Which brings up an interesting related question: where do superheroes get their money? Some are inventors – and everything said above about recovered villain-tech applies equally to on-general-sale hero-tech. Some use their abilities to predict the future. Some are inherently wealthy – but that wealth always has limits. Some have government funding – which always seems to have strings attached. The parent team to Zenith-3 in my campaign runs a four-star zero-G hotel in their asteroid base – with tickets stamped “at your own risk” – and one member has published a massively-popular book of philosophy (the profits from which he turned over to the team) which then became the basis of a cult (that was the bad news) which continues to funnel collections to the superheroes (which they aren’t all that comfortable accepting).

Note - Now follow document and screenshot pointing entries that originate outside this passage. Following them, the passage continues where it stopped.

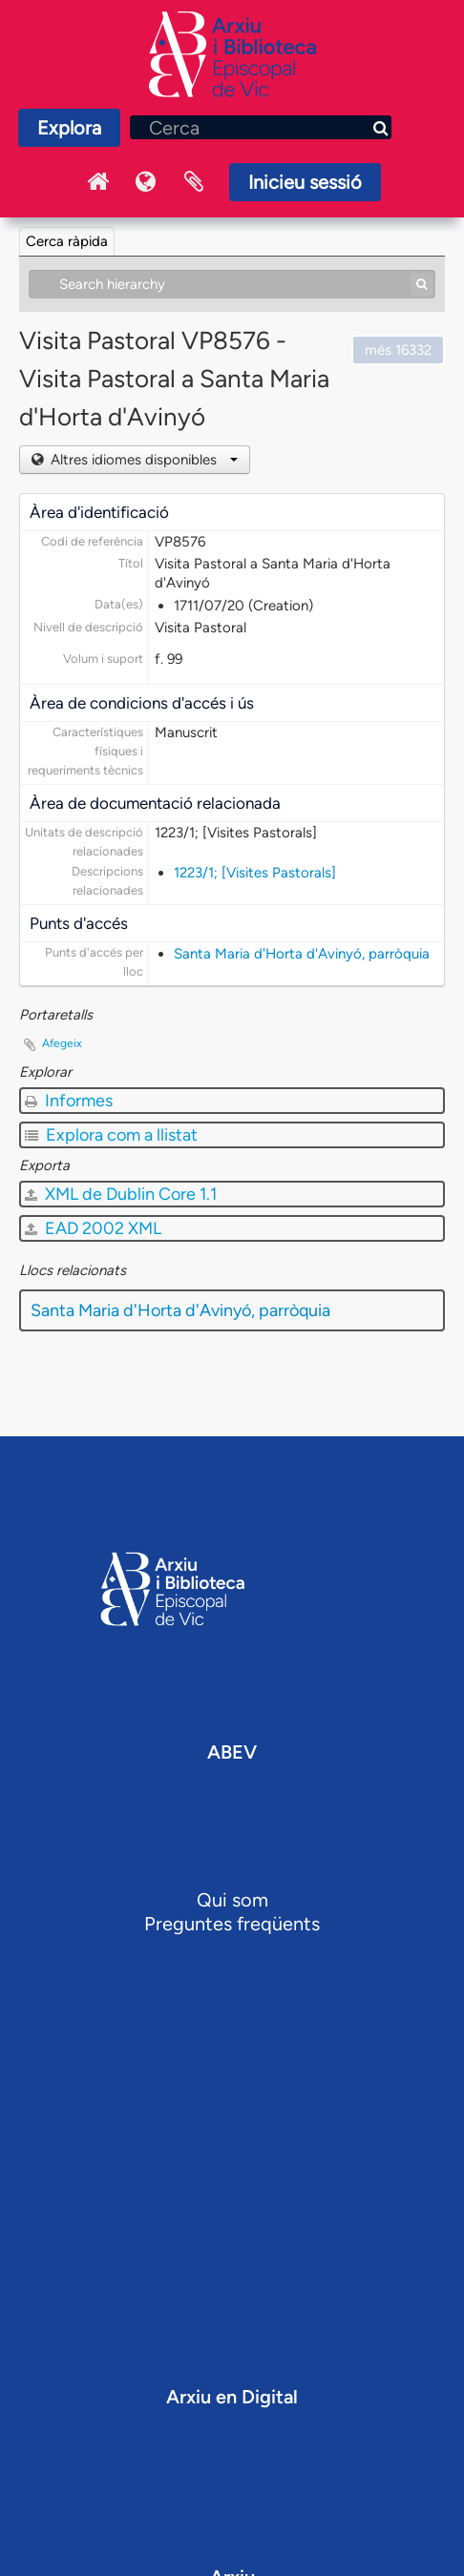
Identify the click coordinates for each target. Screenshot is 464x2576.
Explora (69, 127)
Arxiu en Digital (232, 2396)
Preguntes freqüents (232, 1923)
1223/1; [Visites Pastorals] (255, 872)
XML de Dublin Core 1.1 (121, 1194)
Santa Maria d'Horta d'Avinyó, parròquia (302, 953)
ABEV (232, 1752)
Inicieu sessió (305, 182)
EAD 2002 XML (93, 1228)
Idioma (146, 182)
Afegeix (62, 1043)
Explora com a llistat (111, 1134)
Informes (69, 1100)
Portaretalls (194, 182)
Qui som (232, 1899)
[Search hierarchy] (232, 284)
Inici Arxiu (98, 182)
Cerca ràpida (67, 241)
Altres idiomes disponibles (142, 459)
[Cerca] (260, 127)
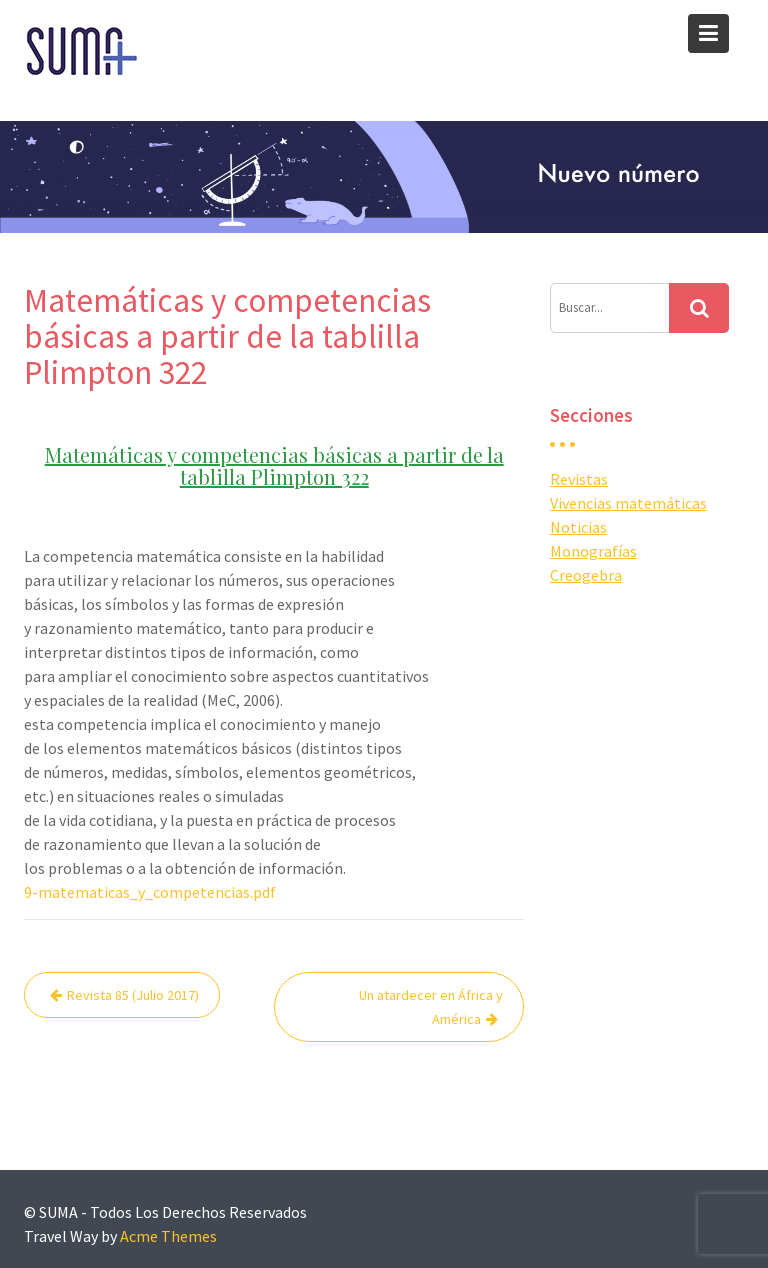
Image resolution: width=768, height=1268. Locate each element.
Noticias (578, 527)
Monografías (593, 551)
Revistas (579, 479)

Superman used to repair a lot of the damage himself (at least temporarily), and help out on large civil construction projects, saving Metropolis a bundle. He would also squeeze the occasional lump of coal into diamonds, and had an instinctive knack for creating collectables, most of which he gave away. Add to that the tourist trade he brought in, and the occasional insurance company subsidy by the city government doesn’t seem so arduous. I used to think the stories where the Man Of Steel built bridges and so on overnight were light-weight – only when I started thinking about the economic impact of a superhero did I see that these “light” stories were an essential part of the “Superman Operation”.
If Lex Luthor wasn’t already the richest man in the world (or close enough to it), his many licenses and patents from anti-superman activity would surely have carried him to that point in a few short years. I wonder when he’ll figure that out, and what his reaction will be? An amusing thought on which to conclude!